Survey suggests staff worried about bias toward on-site workers if working remotely
By Salmaan Farooqui
As an executive with the city of Toronto, Lawrence Eta now makes a point of not coming into the office every day.
The chief technological officer said that’s because he wants to lead by example and show his employees that there will be no preferences between someone who is working on-site or remotely in their hybrid working model.
“I won’t be in the office five days a week, it’s done,” said Eta, who said he only comes into work one day a week at the moment, and plans to be on-site two or three days a week down the road.
“If we don’t work that way, then staff are going to feel a bit pressured.”
A survey commissioned by tech company Cisco suggests more managers need to lead by example, since nearly half of Canadian workers are worried that they would be viewed less favourably and lose out on promotion opportunities if they work remotely in a hybrid working model.
At the same time, 77 per cent of respondents said flexibility is a key factor that’ll be part of their decision to stay with or leave a company.
Shannon Leininger, president of Cisco Canada, said the results show how important it is for employers to form a workplace culture that supports both remote and in-person workers equally.
“There are things that you can do and that leaders have to take on to ease those tensions,” said Leninger, who said it’s important that managers meet with their teams and make it clear that they’re making an effort not to unconsciously favour workers on-site over remote workers.
“You really have to sit down and have a conversation about hybrid work and define what it looks like, and what are the types of work that needs to happen physically together and what you can do from home.”
Mike Shekhtman, a regional vice-president with recruitment agency Robert Half Canada, said employers need to make a point of shaking old biases, such as calling on a worker who happens to be sitting close to them in a fast-paced environment.
“You have to have a remote-focused approach, which ensures that remote workers have the same equity and opportunities as somebody sitting next to you,” said Shekhtman.
For things like team lunches, Shekhtman suggested sending out food delivery gift cards to workers off-site so they can join in virtually along with on-site staff.
“All those little things give people the confidence that, ‘hey, just because I’m not there, I’m still very much valuable as part of the team.”’
Eta, with the city of Toronto, said he has made a habit of pausing during fast-paced moments to consider if the best person for the task may actually be working remotely, rather than just the worker who is within sight.
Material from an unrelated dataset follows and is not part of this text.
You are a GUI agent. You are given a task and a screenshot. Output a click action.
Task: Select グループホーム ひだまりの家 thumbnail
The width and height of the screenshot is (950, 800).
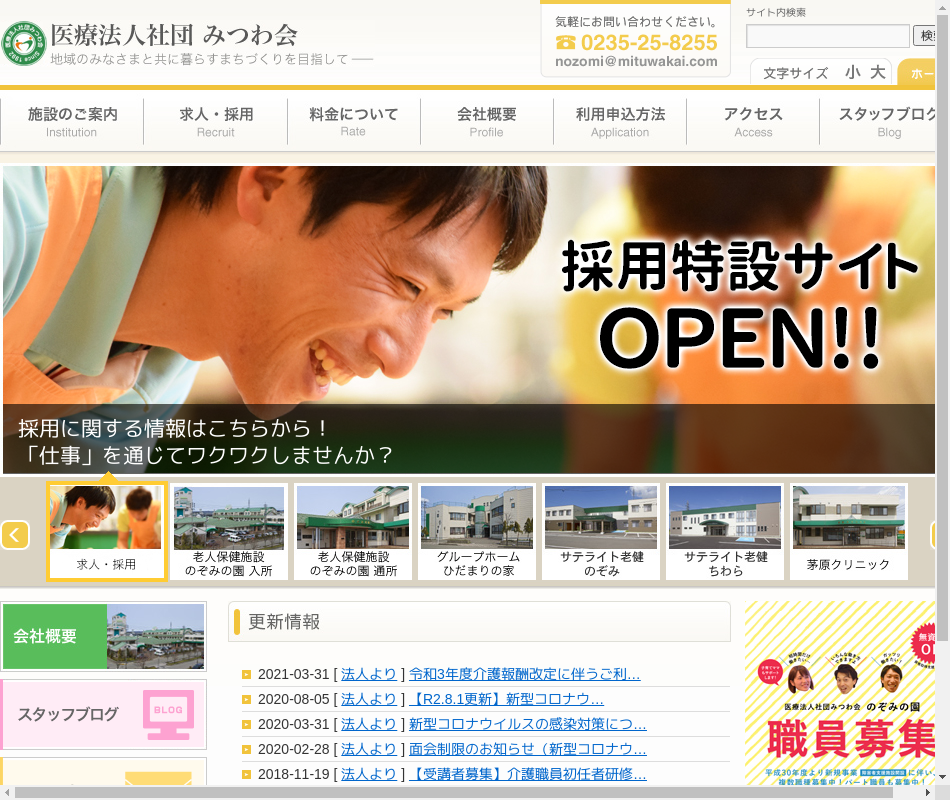point(476,531)

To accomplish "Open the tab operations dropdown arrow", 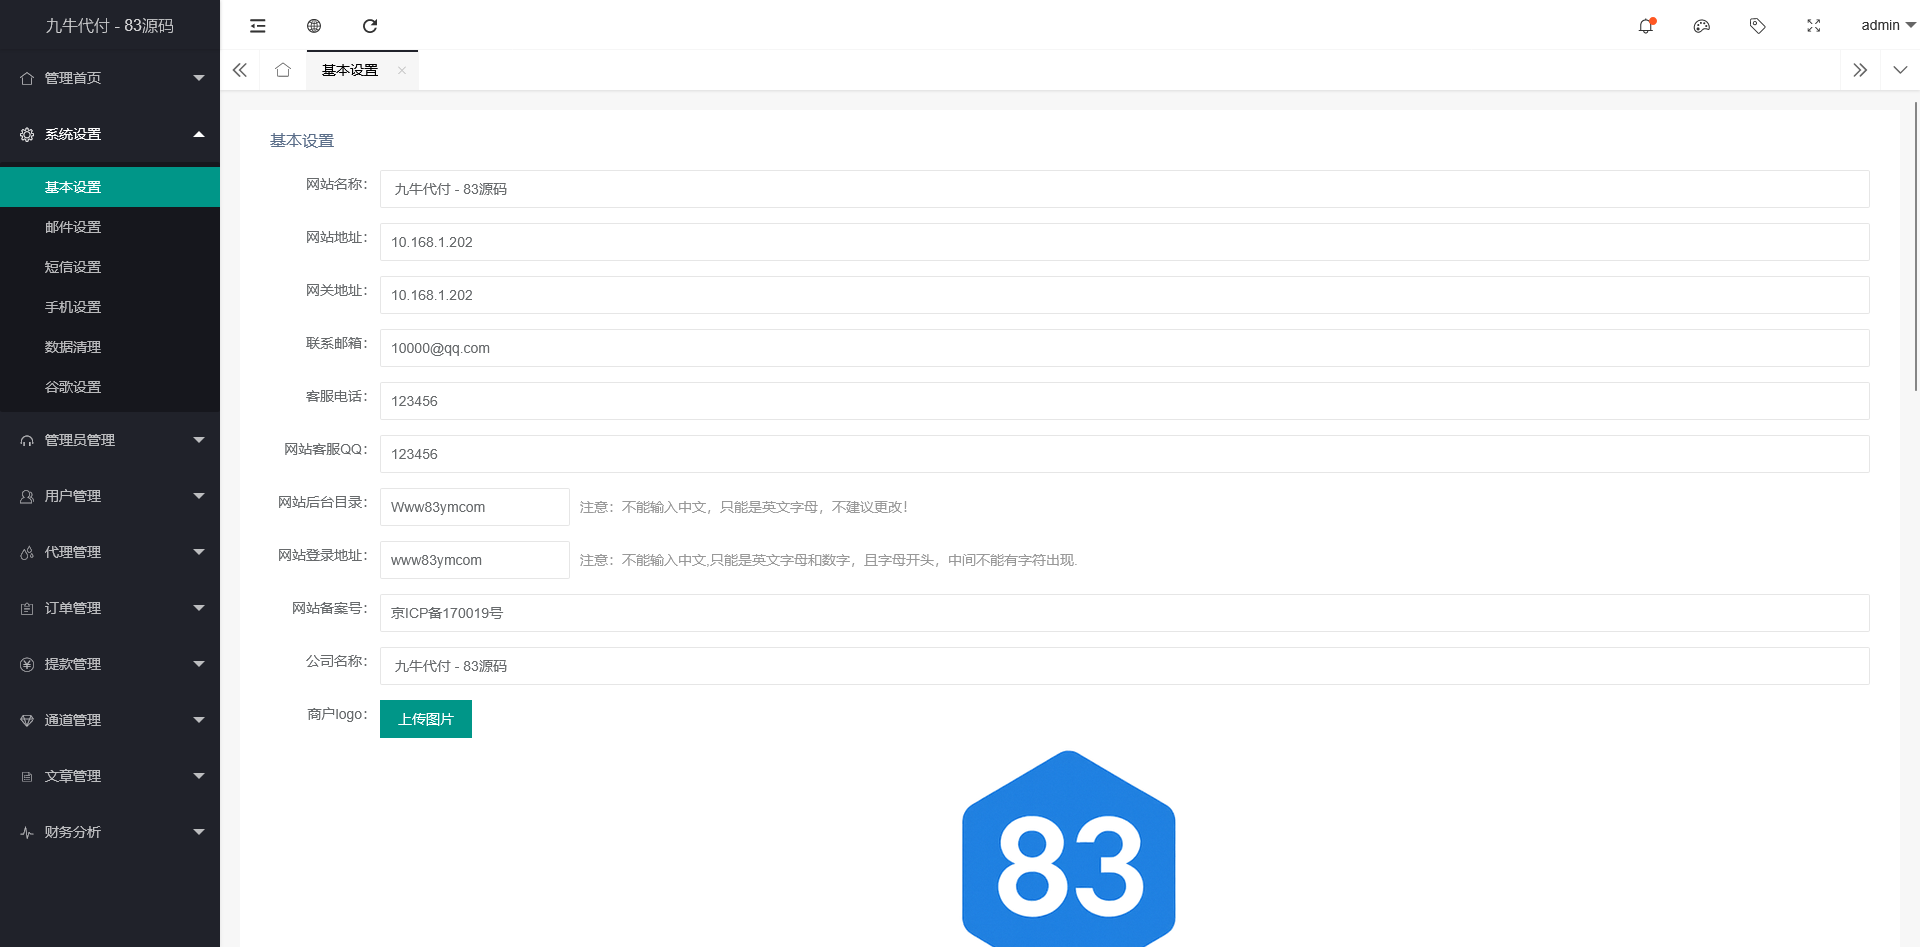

“It’s a bit of a mental muscle training thing,” said Eta, who said on tasks that take multiple members, it’s worth the effort getting everyone into a conference room so that remote and on-site employees can work together.
“It’s a way we as managers have to check ourselves.”
Leninger also said managers need to consider what their offices will look like in a hybrid workspace, and whether desks will be replaced with larger collaboration and meeting areas.
She said companies that skew towards remote work will need to reflect that in their office design by making their workspace a collaborative area for employees to be able to work together when on-site.
“If you define work and say, ‘hey this is when we have to come together… and this is what in-person looks like,’ the office need to reflect that,” said Leninger.